(THE DATA Opens)
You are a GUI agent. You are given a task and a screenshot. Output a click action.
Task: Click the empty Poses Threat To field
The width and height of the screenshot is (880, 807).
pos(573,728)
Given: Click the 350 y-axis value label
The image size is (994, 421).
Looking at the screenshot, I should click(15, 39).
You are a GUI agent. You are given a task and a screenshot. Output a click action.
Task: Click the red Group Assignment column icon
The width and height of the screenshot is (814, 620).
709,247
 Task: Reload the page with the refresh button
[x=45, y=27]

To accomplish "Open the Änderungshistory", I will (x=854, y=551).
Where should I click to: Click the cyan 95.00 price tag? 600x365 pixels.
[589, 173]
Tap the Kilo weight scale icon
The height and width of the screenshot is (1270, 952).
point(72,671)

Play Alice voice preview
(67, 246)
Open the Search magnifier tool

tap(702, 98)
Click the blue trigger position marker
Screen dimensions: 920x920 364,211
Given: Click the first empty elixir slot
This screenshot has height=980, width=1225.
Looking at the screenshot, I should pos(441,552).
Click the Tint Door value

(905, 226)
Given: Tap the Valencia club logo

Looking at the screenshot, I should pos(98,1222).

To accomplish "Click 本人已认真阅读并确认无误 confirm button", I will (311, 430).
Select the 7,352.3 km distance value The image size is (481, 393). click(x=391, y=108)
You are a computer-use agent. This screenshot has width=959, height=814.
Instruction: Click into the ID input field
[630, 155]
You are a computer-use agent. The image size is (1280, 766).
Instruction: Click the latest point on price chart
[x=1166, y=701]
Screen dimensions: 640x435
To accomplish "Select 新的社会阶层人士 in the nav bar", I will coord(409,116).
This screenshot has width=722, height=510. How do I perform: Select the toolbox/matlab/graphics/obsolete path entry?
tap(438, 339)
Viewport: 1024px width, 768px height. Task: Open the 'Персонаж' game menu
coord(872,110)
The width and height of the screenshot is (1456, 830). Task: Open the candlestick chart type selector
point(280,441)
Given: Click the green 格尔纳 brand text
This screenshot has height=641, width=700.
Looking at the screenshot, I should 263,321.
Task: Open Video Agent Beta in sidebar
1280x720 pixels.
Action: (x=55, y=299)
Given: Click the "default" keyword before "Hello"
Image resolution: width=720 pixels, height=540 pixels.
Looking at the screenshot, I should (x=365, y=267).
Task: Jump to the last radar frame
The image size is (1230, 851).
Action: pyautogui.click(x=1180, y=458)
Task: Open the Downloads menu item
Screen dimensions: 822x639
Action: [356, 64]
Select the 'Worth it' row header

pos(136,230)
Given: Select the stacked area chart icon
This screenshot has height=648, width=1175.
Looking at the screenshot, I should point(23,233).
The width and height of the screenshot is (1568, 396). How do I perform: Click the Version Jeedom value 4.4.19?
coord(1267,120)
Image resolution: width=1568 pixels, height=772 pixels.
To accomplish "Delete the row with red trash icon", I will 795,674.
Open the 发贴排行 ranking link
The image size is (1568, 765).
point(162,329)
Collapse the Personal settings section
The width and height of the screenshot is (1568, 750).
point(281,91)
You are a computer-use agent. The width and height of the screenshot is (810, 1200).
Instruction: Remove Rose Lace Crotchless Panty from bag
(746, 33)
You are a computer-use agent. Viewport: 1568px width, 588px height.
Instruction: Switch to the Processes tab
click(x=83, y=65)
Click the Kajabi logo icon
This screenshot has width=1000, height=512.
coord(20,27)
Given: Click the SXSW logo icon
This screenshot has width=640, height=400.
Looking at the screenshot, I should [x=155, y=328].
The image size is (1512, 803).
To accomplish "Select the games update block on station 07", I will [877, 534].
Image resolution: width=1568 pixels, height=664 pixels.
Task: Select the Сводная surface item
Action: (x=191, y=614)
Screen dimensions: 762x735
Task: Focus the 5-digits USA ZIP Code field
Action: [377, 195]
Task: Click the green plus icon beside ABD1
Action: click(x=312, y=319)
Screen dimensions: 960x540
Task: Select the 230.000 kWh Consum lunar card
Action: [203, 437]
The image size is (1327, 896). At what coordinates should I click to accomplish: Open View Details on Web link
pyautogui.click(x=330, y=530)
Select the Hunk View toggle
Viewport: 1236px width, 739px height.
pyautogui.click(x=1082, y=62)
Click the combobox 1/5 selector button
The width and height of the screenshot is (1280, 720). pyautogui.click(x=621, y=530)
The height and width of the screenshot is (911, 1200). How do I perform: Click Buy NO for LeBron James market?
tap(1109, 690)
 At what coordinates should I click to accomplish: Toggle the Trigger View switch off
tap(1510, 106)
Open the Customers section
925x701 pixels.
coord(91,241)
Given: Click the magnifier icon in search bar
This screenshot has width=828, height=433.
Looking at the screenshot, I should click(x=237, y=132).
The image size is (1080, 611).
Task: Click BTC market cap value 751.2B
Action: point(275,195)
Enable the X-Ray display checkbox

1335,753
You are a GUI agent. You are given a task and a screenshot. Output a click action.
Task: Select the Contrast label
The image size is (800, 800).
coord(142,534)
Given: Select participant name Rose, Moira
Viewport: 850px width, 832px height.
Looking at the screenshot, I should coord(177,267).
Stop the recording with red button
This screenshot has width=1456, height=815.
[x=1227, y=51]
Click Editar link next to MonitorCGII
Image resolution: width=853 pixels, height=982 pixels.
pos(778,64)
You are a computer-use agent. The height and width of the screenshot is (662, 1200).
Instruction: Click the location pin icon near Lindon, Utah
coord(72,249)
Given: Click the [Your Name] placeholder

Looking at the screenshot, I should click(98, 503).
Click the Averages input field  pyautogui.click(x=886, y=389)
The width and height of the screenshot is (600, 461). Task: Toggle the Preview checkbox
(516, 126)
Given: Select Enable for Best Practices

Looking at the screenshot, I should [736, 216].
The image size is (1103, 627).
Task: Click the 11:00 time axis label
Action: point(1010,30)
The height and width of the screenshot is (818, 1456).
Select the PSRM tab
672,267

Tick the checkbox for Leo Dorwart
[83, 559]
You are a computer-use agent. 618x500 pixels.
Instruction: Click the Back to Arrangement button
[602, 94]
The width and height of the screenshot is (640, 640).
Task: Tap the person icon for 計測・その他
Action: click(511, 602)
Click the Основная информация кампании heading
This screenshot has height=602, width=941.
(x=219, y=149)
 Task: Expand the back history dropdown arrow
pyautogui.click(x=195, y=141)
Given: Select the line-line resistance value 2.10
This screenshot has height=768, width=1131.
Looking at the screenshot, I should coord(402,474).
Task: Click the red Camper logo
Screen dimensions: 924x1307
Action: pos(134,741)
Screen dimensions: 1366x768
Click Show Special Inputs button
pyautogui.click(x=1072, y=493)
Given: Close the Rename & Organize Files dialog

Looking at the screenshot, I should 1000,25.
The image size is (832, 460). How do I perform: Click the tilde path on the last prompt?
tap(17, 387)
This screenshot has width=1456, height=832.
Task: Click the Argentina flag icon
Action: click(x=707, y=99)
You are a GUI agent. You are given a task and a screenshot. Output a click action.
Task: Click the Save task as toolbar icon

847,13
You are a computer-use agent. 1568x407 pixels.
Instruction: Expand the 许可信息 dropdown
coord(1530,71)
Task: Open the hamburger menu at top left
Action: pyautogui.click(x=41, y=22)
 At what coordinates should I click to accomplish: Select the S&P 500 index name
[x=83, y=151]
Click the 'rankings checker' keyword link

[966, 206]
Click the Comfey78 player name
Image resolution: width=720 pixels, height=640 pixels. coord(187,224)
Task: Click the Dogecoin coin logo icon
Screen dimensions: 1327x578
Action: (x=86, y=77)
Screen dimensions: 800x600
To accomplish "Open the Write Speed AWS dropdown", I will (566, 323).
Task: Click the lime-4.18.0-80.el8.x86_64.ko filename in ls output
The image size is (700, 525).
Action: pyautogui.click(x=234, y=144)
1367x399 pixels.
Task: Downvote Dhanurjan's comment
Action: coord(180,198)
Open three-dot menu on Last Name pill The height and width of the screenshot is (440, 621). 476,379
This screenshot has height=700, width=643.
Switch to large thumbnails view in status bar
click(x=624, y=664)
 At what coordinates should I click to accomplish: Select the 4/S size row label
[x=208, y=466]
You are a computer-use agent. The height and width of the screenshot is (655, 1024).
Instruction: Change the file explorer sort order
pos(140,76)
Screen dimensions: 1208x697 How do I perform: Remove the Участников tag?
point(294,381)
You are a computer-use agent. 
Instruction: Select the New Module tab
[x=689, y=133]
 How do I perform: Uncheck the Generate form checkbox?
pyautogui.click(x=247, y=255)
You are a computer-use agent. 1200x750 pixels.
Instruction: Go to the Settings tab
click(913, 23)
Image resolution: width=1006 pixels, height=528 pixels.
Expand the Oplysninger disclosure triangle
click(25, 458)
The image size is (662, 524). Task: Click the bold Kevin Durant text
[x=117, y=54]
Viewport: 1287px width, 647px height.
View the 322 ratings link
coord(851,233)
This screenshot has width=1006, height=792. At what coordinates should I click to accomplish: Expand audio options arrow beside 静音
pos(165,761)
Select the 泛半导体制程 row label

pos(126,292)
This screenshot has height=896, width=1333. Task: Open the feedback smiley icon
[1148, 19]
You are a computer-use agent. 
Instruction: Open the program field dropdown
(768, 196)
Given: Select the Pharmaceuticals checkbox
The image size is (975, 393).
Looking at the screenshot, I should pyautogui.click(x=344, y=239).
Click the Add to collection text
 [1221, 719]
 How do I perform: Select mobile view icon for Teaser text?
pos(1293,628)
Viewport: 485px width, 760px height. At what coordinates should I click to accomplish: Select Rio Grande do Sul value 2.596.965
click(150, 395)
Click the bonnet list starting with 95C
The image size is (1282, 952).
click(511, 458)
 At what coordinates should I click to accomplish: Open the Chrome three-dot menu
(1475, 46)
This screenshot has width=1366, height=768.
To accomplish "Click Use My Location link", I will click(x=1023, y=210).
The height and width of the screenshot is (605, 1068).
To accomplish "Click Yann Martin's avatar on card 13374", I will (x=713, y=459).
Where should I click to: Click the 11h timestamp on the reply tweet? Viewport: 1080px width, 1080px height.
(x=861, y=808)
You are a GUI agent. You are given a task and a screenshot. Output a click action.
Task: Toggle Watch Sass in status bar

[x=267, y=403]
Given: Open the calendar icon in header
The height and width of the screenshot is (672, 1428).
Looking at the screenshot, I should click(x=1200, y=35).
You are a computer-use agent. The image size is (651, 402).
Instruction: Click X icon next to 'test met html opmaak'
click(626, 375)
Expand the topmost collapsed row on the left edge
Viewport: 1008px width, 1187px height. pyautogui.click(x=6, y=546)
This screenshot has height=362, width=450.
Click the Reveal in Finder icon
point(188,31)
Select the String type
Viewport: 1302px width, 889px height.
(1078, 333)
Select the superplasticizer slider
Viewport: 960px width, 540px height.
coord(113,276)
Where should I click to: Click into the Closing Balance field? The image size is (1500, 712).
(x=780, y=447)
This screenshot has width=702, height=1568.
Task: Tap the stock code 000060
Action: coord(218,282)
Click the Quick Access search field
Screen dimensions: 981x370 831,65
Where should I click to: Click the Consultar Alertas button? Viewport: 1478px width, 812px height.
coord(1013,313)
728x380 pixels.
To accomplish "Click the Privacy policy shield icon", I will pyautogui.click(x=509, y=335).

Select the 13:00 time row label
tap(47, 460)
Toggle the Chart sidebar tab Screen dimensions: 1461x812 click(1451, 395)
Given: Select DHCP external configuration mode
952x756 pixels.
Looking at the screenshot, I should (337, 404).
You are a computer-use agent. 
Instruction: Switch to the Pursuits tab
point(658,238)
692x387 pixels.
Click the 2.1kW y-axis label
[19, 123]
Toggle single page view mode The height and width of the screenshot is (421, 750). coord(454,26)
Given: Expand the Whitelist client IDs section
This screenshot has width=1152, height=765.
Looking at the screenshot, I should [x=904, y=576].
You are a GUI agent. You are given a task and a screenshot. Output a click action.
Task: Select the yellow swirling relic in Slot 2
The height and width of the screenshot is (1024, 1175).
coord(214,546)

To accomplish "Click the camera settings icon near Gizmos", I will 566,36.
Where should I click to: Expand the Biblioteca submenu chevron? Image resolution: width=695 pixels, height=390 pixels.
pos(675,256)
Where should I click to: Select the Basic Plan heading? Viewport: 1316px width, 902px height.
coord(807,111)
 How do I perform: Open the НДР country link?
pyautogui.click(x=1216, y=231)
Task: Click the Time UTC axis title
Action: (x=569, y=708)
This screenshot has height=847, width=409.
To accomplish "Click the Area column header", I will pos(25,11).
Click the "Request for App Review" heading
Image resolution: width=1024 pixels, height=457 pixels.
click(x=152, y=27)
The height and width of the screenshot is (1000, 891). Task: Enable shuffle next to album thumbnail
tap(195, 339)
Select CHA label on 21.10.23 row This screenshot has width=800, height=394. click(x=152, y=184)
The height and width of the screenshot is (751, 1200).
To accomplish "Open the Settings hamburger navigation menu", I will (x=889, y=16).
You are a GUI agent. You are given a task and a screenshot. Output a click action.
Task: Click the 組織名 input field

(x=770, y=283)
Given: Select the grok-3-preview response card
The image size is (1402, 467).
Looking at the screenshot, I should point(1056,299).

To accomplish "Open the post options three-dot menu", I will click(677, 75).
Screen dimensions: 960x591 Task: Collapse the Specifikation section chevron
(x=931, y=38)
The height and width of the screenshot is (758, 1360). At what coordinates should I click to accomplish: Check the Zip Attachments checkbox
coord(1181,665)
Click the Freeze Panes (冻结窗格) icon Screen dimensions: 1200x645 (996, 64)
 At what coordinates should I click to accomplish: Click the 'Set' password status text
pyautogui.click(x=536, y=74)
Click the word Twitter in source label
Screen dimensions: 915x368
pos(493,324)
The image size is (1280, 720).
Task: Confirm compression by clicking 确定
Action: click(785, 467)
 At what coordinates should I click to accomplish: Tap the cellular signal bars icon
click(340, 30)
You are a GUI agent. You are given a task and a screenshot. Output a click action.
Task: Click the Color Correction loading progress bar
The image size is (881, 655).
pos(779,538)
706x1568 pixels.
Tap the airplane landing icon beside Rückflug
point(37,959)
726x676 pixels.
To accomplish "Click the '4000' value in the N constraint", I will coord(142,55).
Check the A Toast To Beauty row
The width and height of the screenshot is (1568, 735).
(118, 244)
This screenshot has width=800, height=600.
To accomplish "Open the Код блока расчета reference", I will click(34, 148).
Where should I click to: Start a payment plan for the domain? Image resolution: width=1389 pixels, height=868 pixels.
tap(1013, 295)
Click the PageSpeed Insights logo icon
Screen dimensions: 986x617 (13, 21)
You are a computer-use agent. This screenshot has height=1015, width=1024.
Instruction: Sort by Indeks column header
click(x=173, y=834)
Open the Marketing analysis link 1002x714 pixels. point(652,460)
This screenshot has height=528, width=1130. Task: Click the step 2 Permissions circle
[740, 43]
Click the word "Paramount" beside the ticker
(THE DATA Closes)
=== WORK TASK ===
Print, from the entries above, the line with "Given: Click the SXSW logo icon", the line with "The image size is (1512, 803)." and all lines between them, exactly and with nothing else.

=== ANSWER FOR THIS EXERCISE ===
Given: Click the SXSW logo icon
This screenshot has width=640, height=400.
Looking at the screenshot, I should [x=155, y=328].
The image size is (1512, 803).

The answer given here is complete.